Re: [v2] one file to rule them all?

2018-02-15 Thread Eric Wong
Eric Wong  wrote:
> Timing "git rev-list --objects --all |wc -l" reveals much bigger
> differences.  Timings are a bit fuzzy since (AFAIK) this is a
> shared system, but it's not really a contest:
> 
> 2-38 ~5 minutes
> 2-2-2-34 ~30 seconds
> 2-2-36   ~30 seconds
> 1-file   ~5 seconds
> 
> Smaller trees are way faster :)

The LKML 2000-2017 archives (16GB uncompressed mboxes) I have
are 6.3G of objects with 1-file storage in git and took around
33 minutes to do a full import utilizing a single core and
single git repo (no deduplication checks).

"git repack -adb" takes about 2 minutes

"git rev-list --objects --all |wc -l"
takes around 1 minute with over 8 million objects

As a baseline, pure Perl parsing of the mboxes (no writing to
git) was around 23 minutes on a single core; so git-fast-import
does add some overhead but probably not as much as Xapian will
add for the initial import.

The v1 2-38 code slowed to a crawl as more data got into the
repo and I gave up after it hit 18G and hit snags with
badly-formatted dates (worked around by relying on Date::Parse
instead of git's RFC2822 parser).

Side note:  Using 4 parallel processes for the parse-only tests
took around 10.5 minutes; while 2 processes took around 11-12
minutes.  Then I realized 2 of the 4 processors were HT,
so it appears HT doesn't help much with Perl parsing...

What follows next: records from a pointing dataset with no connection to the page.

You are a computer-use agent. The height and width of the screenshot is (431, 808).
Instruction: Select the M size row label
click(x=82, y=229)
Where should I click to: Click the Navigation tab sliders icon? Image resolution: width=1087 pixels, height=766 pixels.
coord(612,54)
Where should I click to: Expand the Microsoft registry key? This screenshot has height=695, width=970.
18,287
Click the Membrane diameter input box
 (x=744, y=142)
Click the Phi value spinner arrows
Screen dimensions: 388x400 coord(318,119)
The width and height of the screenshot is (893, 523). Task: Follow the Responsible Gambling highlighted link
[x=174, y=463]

> In other words, git scales infinitely well to deep history
> depths, but not to breadth of large trees[1].

Serving a ~6G for clones is still a lot of bandwidth; so
partitioning the git repos to limit the size of each clone
seems worth it.

Yearly partitions is probably too frequent and we'd end up with
too many packs (and resulting more open-FDs, cache-misses,
metadata stored in Xapian).  I think partitioning based on
message-count/sizes might be a better metric for splitting as
LKML seems to get more traffic year-after-year.

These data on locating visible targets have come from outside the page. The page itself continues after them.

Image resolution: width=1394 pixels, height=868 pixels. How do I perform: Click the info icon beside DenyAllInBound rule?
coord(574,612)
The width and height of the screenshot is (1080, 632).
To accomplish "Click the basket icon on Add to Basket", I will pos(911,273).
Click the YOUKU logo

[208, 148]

> Marking spam and handling message removals might be a little
> trickier as chronology will have to be taken into account...
> (will post more on this, later)

Keeping track of everything in Xapian while walking backwards
through git history shouldn't be a big problem, actually.
(Xapian has read-after-write consistency)

However, trying to reason about partitioning of Xapian DBs
across time/message-count boundaries was making my head hurt and
now I'm not sure if it's necessary to partition Xapian DBs.

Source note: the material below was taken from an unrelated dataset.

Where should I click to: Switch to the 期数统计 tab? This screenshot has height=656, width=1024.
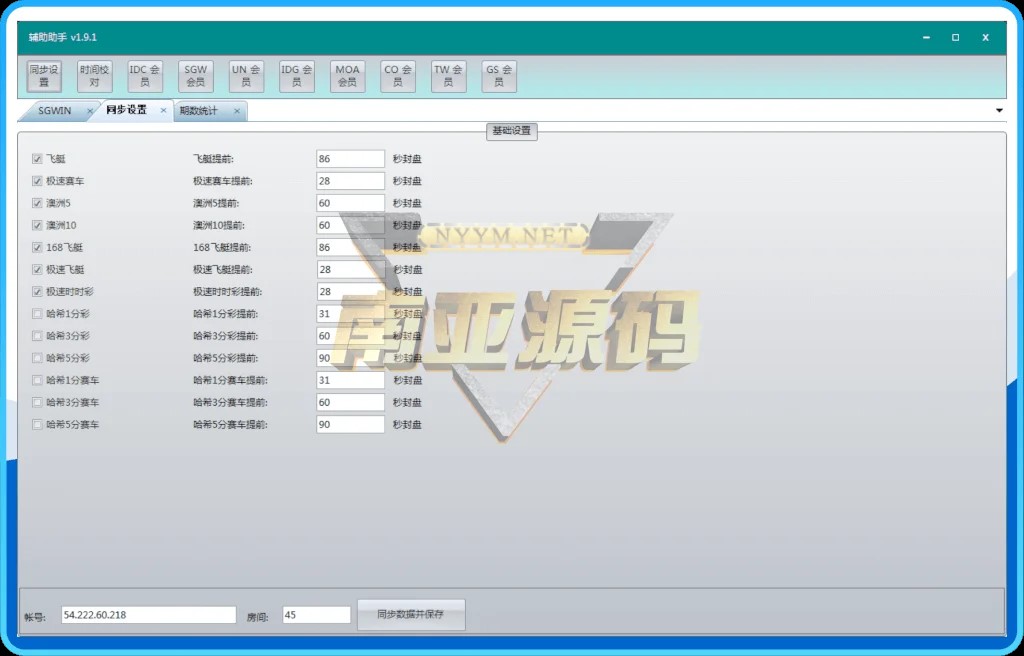(198, 111)
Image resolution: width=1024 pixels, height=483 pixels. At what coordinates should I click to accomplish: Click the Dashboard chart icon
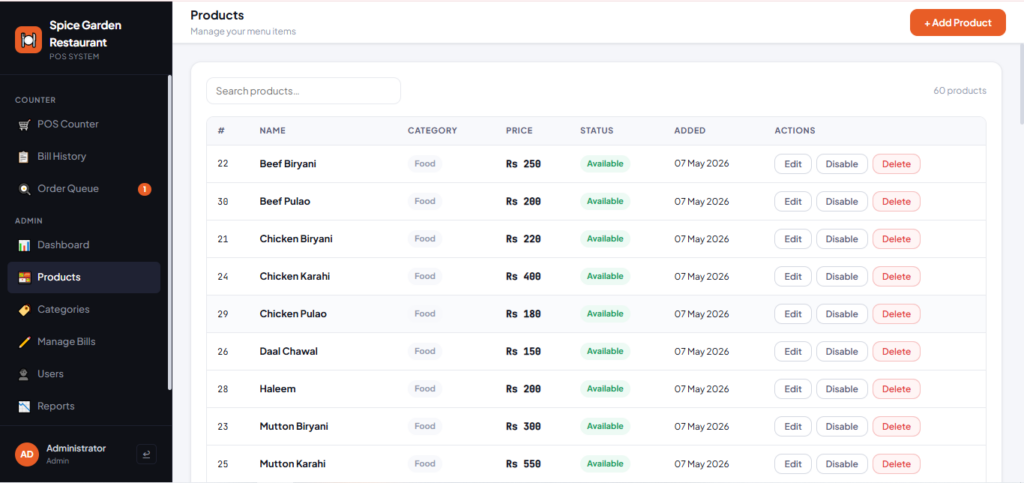pos(24,245)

While normal text indexing is trivial to partition and
parallelize, associating messages with thread IDs requires
"global" knowledge spanning all partitions (since mail threads
span multiple periods).  Unfortunately, this requires much
synchronization and synchronization hurts parallelism.

Partitioning Xapian DBs is useful to speed up full-indexing and
not much else.  Full-(re)indexing is a rare event, and can be
done on a cold DB while the hot one is taking traffic.  In fact,
I would expect lookups on partitioned DBs to be slower since it
has more files to go through and has to map things like
internal document_ids to non-conflicting ones.

Also, we don't serve Xapian data to be cloned; which is the main
reason to do partitioning of git storage...
--
unsubscribe: meta+unsubscr...@public-inbox.org
archive: https://public-inbox.org/meta/



[v2] one file to rule them all?

2018-02-09 Thread Eric Wong
Since 95acd5901491e4f333f5d2bbeed6fb5e6b53e07c
("searchmsg: add git object ID to doc_data")
the need for having file stored in trees is reduced
since Xapian stores the git object_id and asks git to
retrieve it without doing tree lookups.

So, as long as git knows an object exists, it should be no
problem to just continually replace a single blob at the top
level.

Testing with git@vger history (https://public-inbox.org/git/ at
10066bdacf246bf885f7a11d06a5a87946d7af73 <20180208172153.ga30...@tor.lan>
 by Torsten Bögershausen  @ Thu Feb 8 18:21:53 2018 +0100)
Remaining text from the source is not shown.